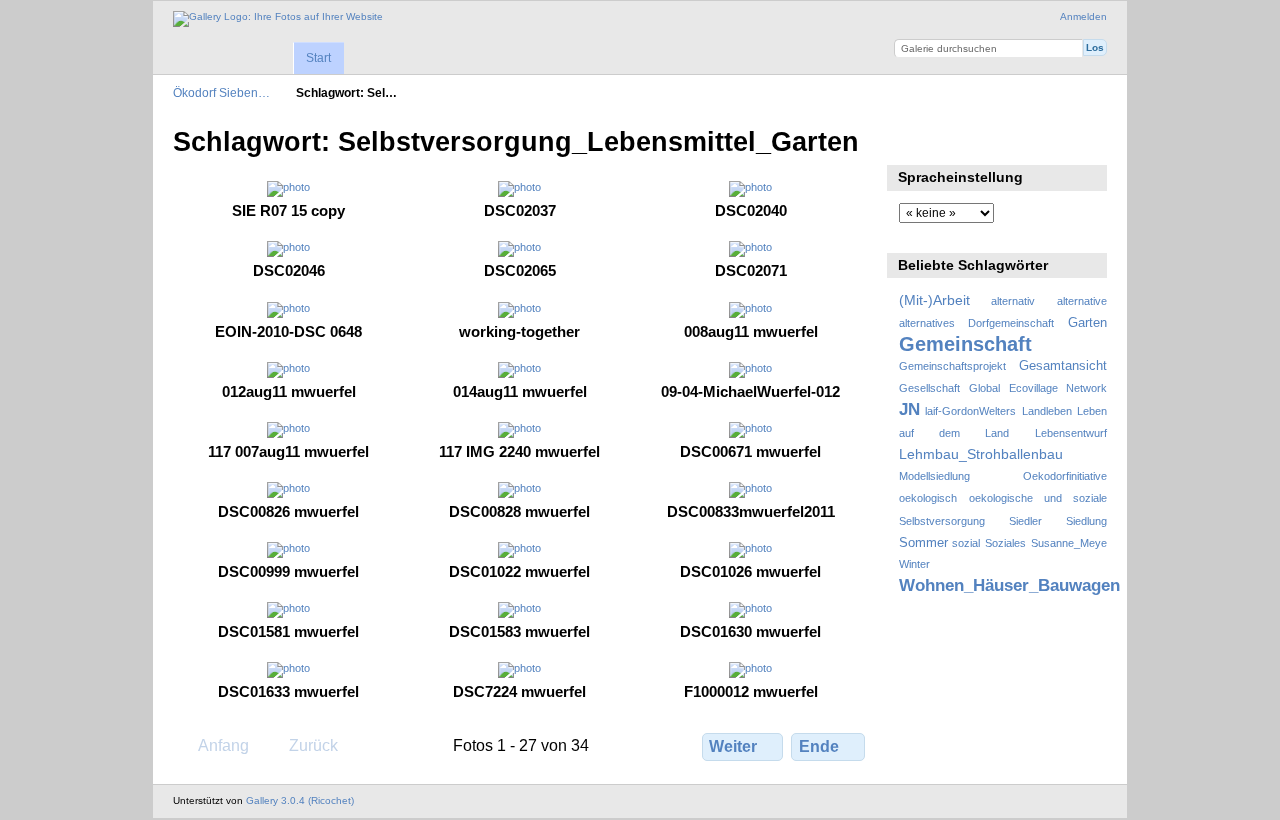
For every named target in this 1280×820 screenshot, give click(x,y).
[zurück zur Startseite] (278, 19)
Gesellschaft (929, 388)
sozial (966, 543)
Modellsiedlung (934, 476)
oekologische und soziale (1038, 498)
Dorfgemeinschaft (1011, 323)
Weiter (733, 746)
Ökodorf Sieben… (221, 92)
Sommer (923, 543)
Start (318, 58)
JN (909, 409)
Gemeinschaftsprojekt (952, 366)
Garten (1087, 323)
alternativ (1013, 301)
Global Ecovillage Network (1038, 388)
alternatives (927, 323)
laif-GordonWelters (970, 411)
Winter (914, 564)
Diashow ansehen (909, 140)
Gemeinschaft (965, 344)
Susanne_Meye (1069, 543)
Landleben (1047, 411)
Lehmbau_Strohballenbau (981, 454)
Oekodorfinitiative (1065, 476)
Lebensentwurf (1071, 433)
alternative (1082, 301)
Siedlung (1086, 521)
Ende (819, 746)
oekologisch (928, 498)
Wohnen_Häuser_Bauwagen (1009, 585)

········

__YOUR INSTRUCTIONS__. Reproduce only the lines from the line containing "Global Ecovillage Network (1038, 388)" to the last line of the material above, both of those lines included.

__EXPECTED OUTPUT__.
Global Ecovillage Network (1038, 388)
alternatives (927, 323)
laif-GordonWelters (970, 411)
Winter (914, 564)
Diashow ansehen (909, 140)
Gemeinschaft (965, 344)
Susanne_Meye (1069, 543)
Landleben (1047, 411)
Lehmbau_Strohballenbau (981, 454)
Oekodorfinitiative (1065, 476)
Lebensentwurf (1071, 433)
alternative (1082, 301)
Siedlung (1086, 521)
Ende (819, 746)
oekologisch (928, 498)
Wohnen_Häuser_Bauwagen (1009, 585)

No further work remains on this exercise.